By the film’s end, old Jack here felt a tad queasy. There’s fellatio that goes badly (a startled young lady seeking comeliness gets bitey), an alarming flashback with a sick horse, and the lad dispensing his spermy gifts amongst the anginas and cancered. In a demonstration of liberalism and modernity, angina man is swarthy and camp, and cancer woman is stunning. Old Jack felt a tad trapped by these plot horrors.

The thing isn’t helped by Ted’s brief: find miracles. Well, there they are.

But this is a thing that echoes old film formulae. So Ted investigates, giving off British Character Actor in waves of bath-time solipsism, drunken clambering up hills, and sour exchanges with ex friends and ex lovers. It all sits strangely, to be honest, with the country house mystery not a mystery and the push-me-pull-you of Wodehouse and Agatha Christie clashing foppishly.

I know. A bit of a let down, really. The thing is certainly clever if emotionless, but the great chunks of narration tell you the smarts and all the jokes (there’s a Narnia cracker) come from the book, and you’re watching a diluted, waifery imitation of something far far better.  

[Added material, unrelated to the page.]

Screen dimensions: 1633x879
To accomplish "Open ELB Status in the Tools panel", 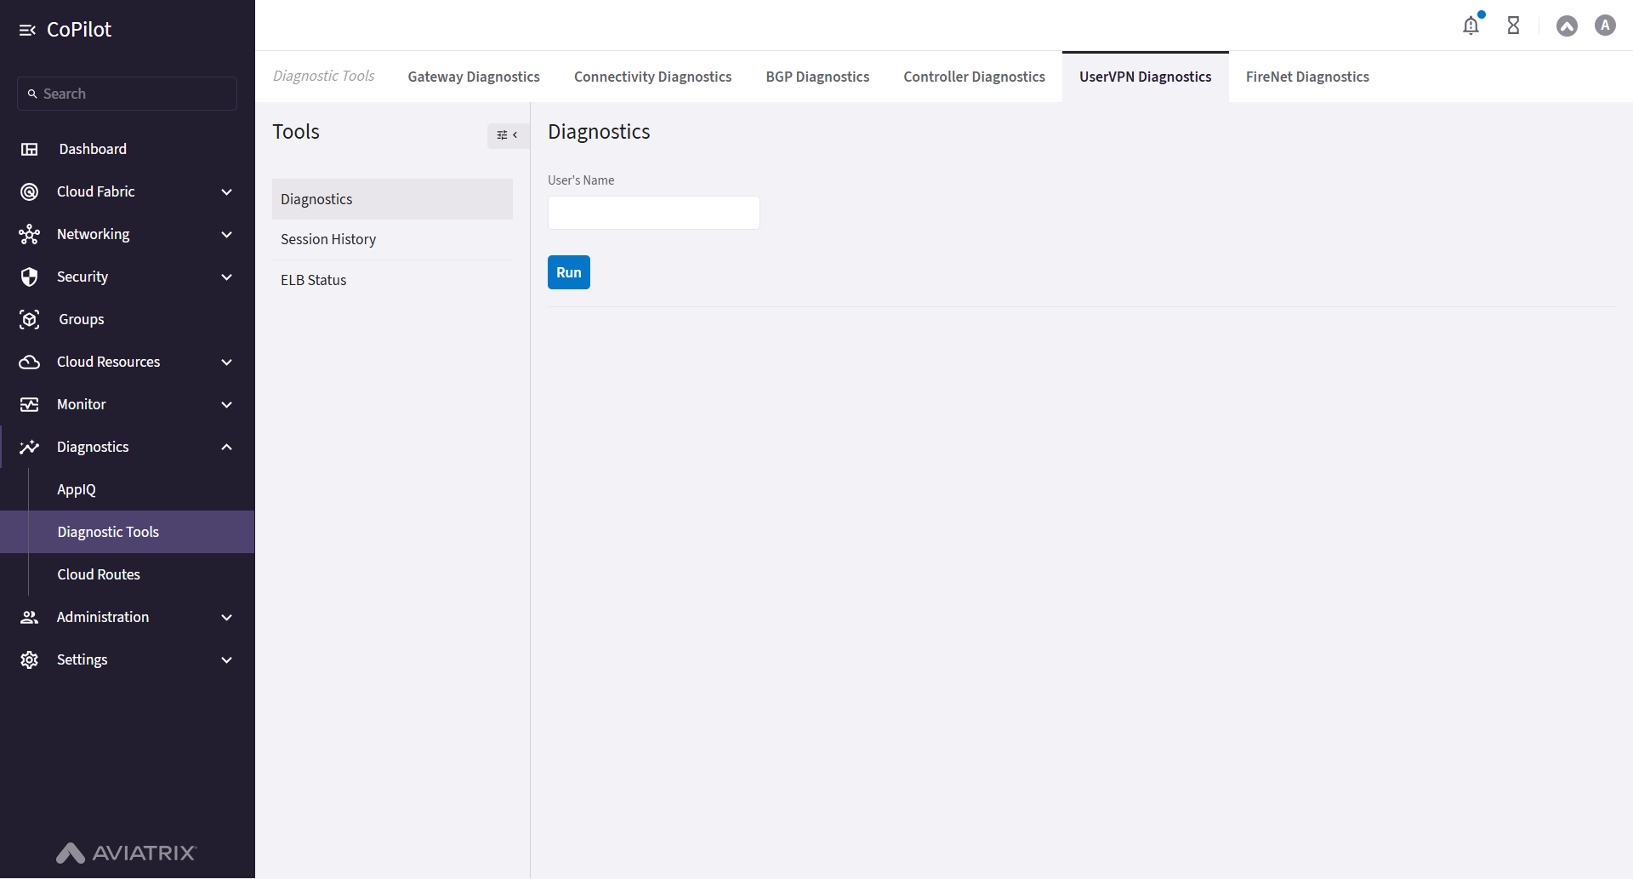I will (x=313, y=279).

Don’t get me wrong, the cast are fine. Matthew Modine is Ted’s oddly interestingly steely and fey ex friend, Fiona Shaw gives wiry believer with love, and Tommy Knight is deft and dazed as the properly lucky teenage boy. But – oh – they’re blotted out by the bright hippopotamus filling the sky… 

Roger Allam is – again – perfect. Sallow, depressed, drunk and wrecked by the fading abilities of middle-age, he gets us very right. There’s everything to enjoy in his oldster; or at least one a decade off decrepitude. His timing will have you loving the man, but the film comes nowhere near what he deserves. 

Old Jack is torn. If you love Allam and bitchy narrations, the film will entertain you with highs of pith and potency. If you don’t, it’ll annoy the flying crap out of you.

Wait ’til the Spring and give it a go on a sunny day.